Presenting today’s spending review, Reeves once again told the public that she can make everything add up, in defiance of common sense. ‘Rachel the Deluded’ is a more apt nickname.
Once again, Reeves insisted that the government can stick to its public-spending commitments, while not raising taxes on ‘working people’. And it can do all this while fulfilling her self-imposed fiscal rules.
The consensus among economists is that meeting these three objectives is impossible. Of course, they could be wrong. But what is worrying is that Reeves and her government refuse to accept that they could be right. Instead, Labour is holding fast to the delusion that it can sidestep making tough decisions for the country. This approach to governance is a recipe for continued economic and political havoc.
After last autumn’s penny-pinching, national-insurance-raising budget, the chancellor told the Treasury Select Committee: ‘We will never need to do another budget like this again… We have now set the envelope for spending for this parliament, and we are not going to be coming back with more tax increases or, indeed, with more borrowing.’ She added that she would also deliver on her ‘non-negotiable’ fiscal rules.

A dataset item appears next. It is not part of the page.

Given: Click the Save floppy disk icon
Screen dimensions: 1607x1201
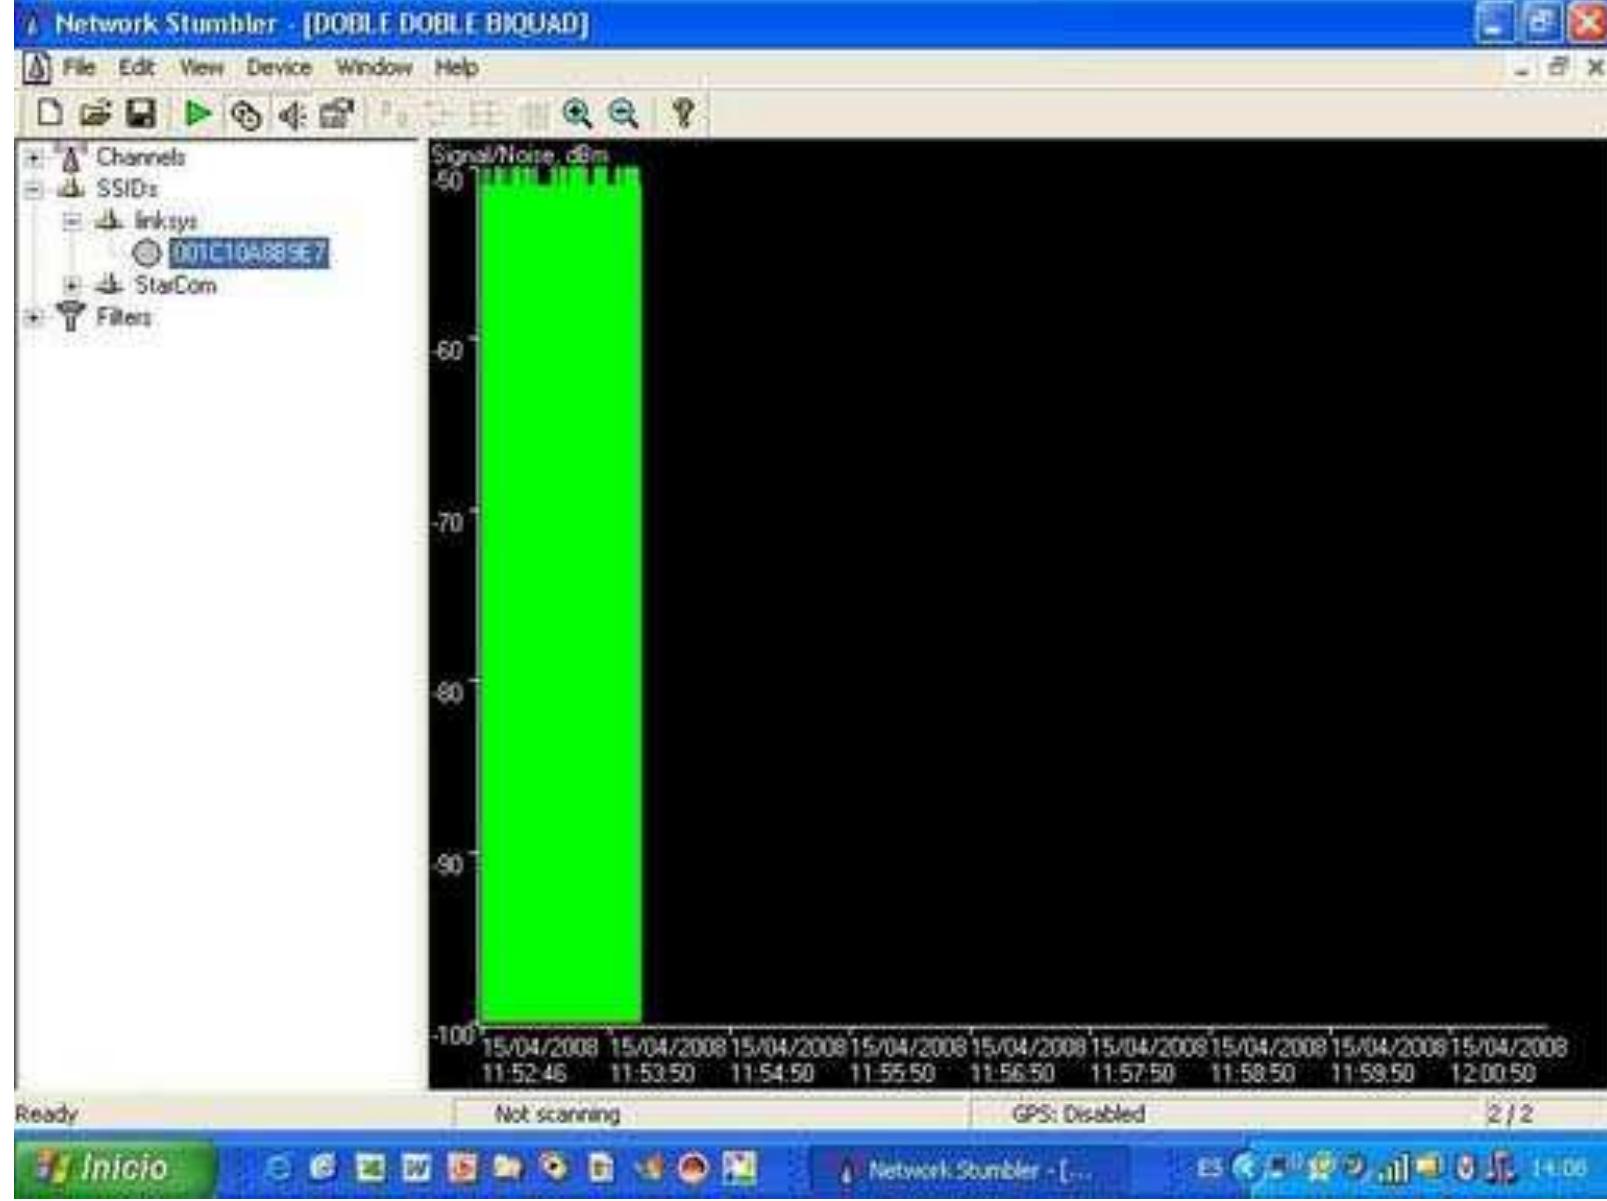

Reeves set two new rules in that budget. She pledged to balance day-to-day spending with tax receipts and to get public debt down as a share of the economy. She pledged that both of these targets would be met by the end of the parliament in 2029.
Reeves also budgeted for a measly £9.9 billion surplus – the third smallest on record – as a buffer to absorb economic shocks or unexpected spending. This represents about a third of a per cent of gross domestic product (GDP). At the time, economists warned this was a wholly inadequate cushion.
Reeves has insisted that her once-in-a-parliament budget has brought ‘stability’ back to the public finances. But by the spring statement in March that buffer had been more than wiped out by higher interest costs on existing borrowing. Reeves responded by fiddling with the budgeted figures, reducing spending increases in particular. She did just enough tweaking to restore her phoney headroom back to £9.9 billion.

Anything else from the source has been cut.